Completed FlowNodes using the old LogActionImpl will continue to serve log text from the per-step file. This applies both to completed historical builds, and to steps completed prior to the resume of a build which spanned the upgrade. For the special case of a step running across the upgrade, LogActionImpl will stream new content to the overall build log, as well as to the per-step log. (For that purpose, the upgrade is detected as an update to the workflow-job plugin.)

Historical builds using WorkflowRunConsoleNote should continue to render logs, but without the new semantic markup features.

Plugins remoting a TaskListener need to take care to flush the stream after completing a task, as output may have been buffered.

Plugins calling Run.getLogFile will produce a warning.
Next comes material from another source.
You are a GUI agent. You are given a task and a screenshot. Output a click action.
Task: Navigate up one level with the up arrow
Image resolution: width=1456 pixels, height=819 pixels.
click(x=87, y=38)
If the actual log is remote, a temporary file will be produced with a copy of the log text.

Security

Any ConsoleLogFilter with security-sensitive fields (notably the password masking by the withCredentials step) must take into account that it will now be sent to the agent side, where that data is vulnerable to retrieval or even manipulation by rogue builds. In the case of withCredentials this is not an issue, since the agent already received these same secrets as environment variables.

The reference implementation uses IAM to create temporary access tokens for use by agents. See [this detailed explanation](https://github.com/jenkinsci/pipeline-cloudwatch-logs-plugin/blob/8e5024f02698db2aeed90374a92b90960fa32f9b/README.md#security).

Infrastructure Requirements

Properly testing the reference implementation would require a CI server to have an AWS account as discussed below.

Testing

Automated functional tests verify the basic aspects of the change, such as the fact that with a suitably remotable TaskListener, a sh step will in fact deliver messages to the log sink constructed on the agent side.

Functional tests for open-source, cluster-based implementations such as ElasticSearch could be run using docker-fixtures. Tests for SaaS-based implementations such as CloudWatch require either mocks, and/or live tests run on restricted CI machines.

The nature of performance testing remains to be defined. The principal constraint is that the production of logs during a build should be efficient; Jenkins-based display of logs during a running build or of a completed build may involve some overhead to retrieve and collate messages, but this is assumed to be a relatively infrequent event. A disabled test in workflow-job demonstrates a typical heavy log load scenario for the file-based implementation.

Prototype Implementation

The reference implementation is a pipeline-cloudwatch-logs plugin.